鼎 → 損
Hexagram 50: The Cauldron → Hexagram 41: Decrease
Changing Lines
This transformation involves 3 changing lines (lines 1, 3, 4).
Line 1
初六 鼎顛趾。利出否。得妾以其子。无咎。
Six at the beginning means: A ting with legs upturned. Furthers removal of stagnating stuff. One takes a concubine for the sake of her son. No blame.
Line 3
九三 鼎耳革。其行塞。雉膏不食。方雨虧悔。終吉。
Nine in the third place means: The handle of the ting is altered. One is impeded in his way of life. The fat of the pheasant is not eaten. Once rain falls, remorse is spent. Good fortune comes in the end.
Line 4
九四 鼎折足。覆公餗。其形渥。凶。
Nine in the fourth place means: The legs of the ting are broken. The prince's meal is spilled And his person is soiled. Misfortune. A man has a difficult and responsible task to which he is not adequate. Moreover, he does not devote himself to it with all his strength but goes about with inferior people; therefore the execution of the work fails. In this way he also incurs personal opprobrium. Confucius says about this line: "Weak character coupled with honored place, meager knowledge with large plans, limited powers with heavy responsibility, will seldom escape disaster. "
Trigram Changes
Yilin Verse
左輔右弼,金玉滿櫃。常盈不亡,富于敖倉。
With the left minister and the right counselor, gold and jade fill the coffers. Ever brimming, never diminished; wealthier than the granary of Ao.

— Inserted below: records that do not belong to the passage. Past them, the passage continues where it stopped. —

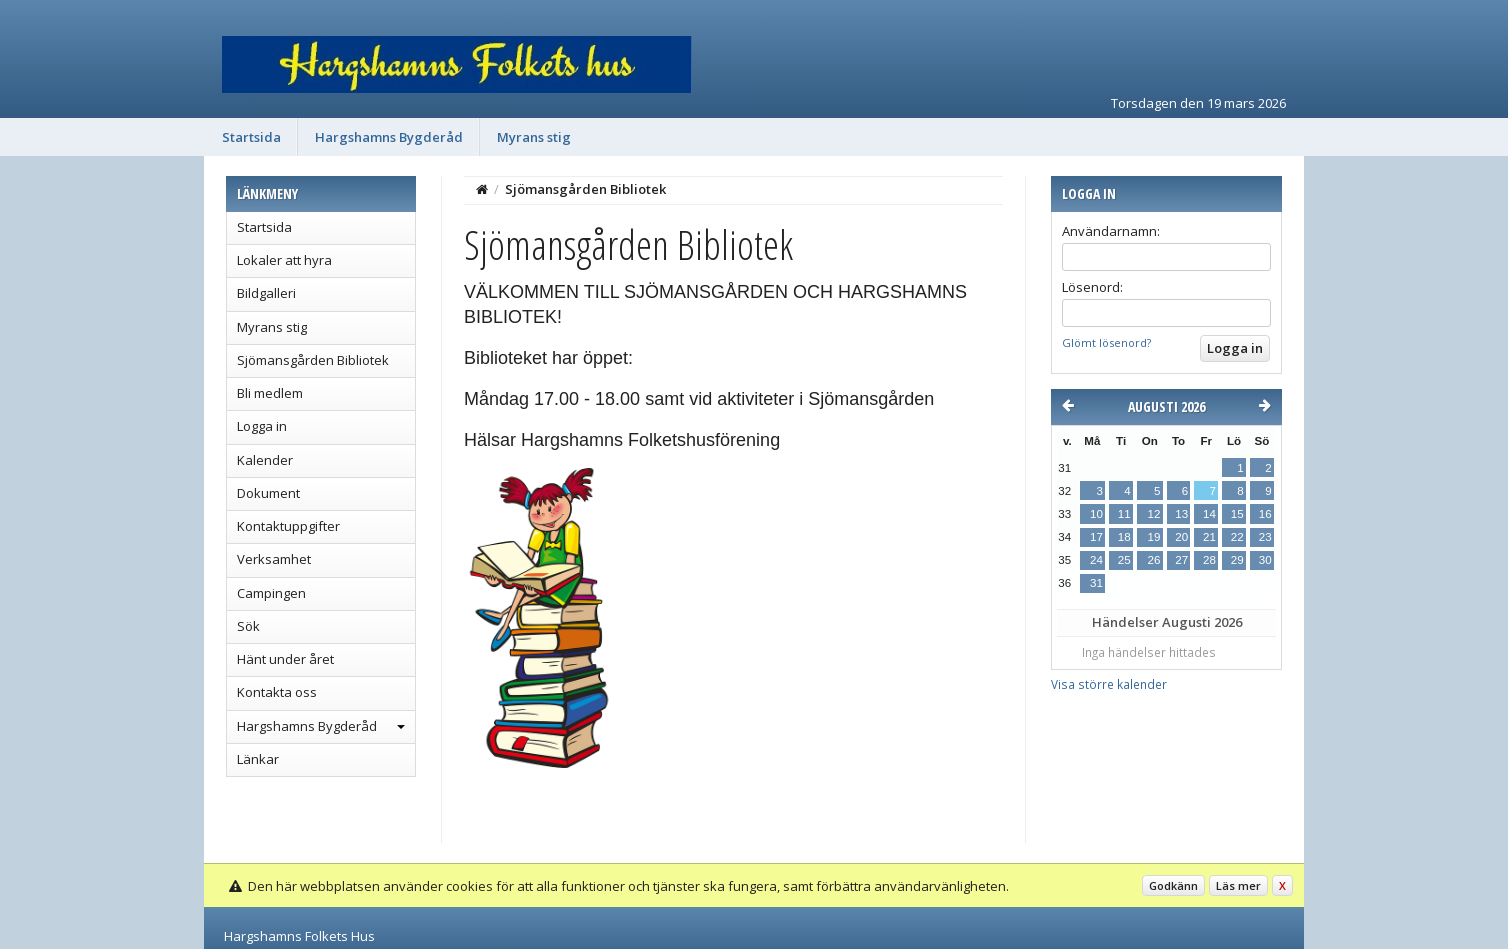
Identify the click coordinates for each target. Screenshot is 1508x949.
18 (1124, 537)
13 (1181, 514)
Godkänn (1173, 885)
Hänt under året (285, 659)
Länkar (258, 759)
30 (1265, 560)
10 (1096, 514)
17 (1096, 537)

— Jiao Yanshou, Yilin (Forest of Changes), 1st century BCE
Commentary
Fire over wind fills the cauldron; the mountain rises above the lake in Decrease. Aides flank the throne on left and right, and coffers overflow with gold and jade. Wealth endures without loss, rivaling the legendary Ao Granary. The Ao Granary was the Qin and Han empire's greatest storehouse, strategically vital during the Chu-Han wars — whoever held it controlled the food supply and thus the realm. The verse presents maximum material abundance: political support, treasury full, stores inexhaustible. From The Cauldron to Decrease, the transformation paradox deepens. True decrease means restraining desire, yet here the treasury brims. The cauldron produces surplus that Decrease's discipline must govern — abundance without self-restraint is the very condition Decrease exists to correct.